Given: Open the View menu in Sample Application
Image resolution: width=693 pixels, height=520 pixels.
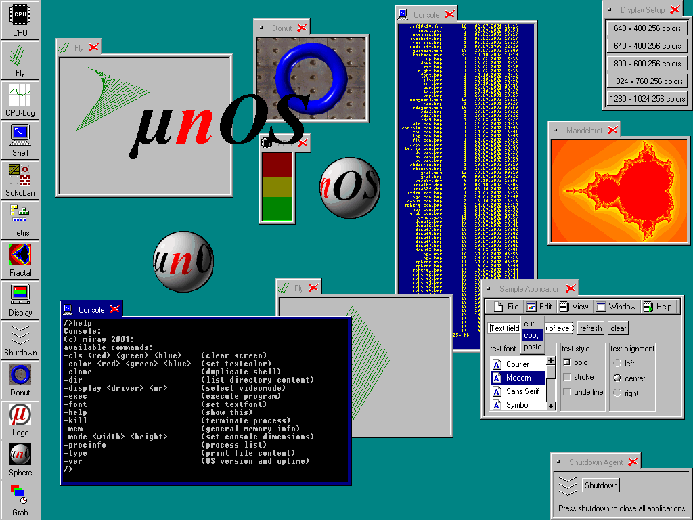Looking at the screenshot, I should pyautogui.click(x=573, y=307).
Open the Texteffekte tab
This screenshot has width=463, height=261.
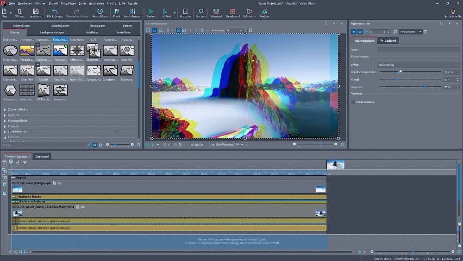coord(123,32)
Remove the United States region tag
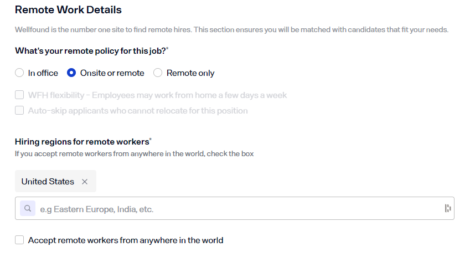Image resolution: width=470 pixels, height=257 pixels. [x=85, y=182]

====================

What to work on – Could you give all of the data again exactly as written, omitting any pictures?

Worked solution –
Given: Open the View menu in Sample Application
Image resolution: width=693 pixels, height=520 pixels.
Looking at the screenshot, I should pyautogui.click(x=573, y=307).
Open the Texteffekte tab
This screenshot has width=463, height=261.
coord(123,32)
Remove the United States region tag
Image resolution: width=470 pixels, height=257 pixels. [x=85, y=182]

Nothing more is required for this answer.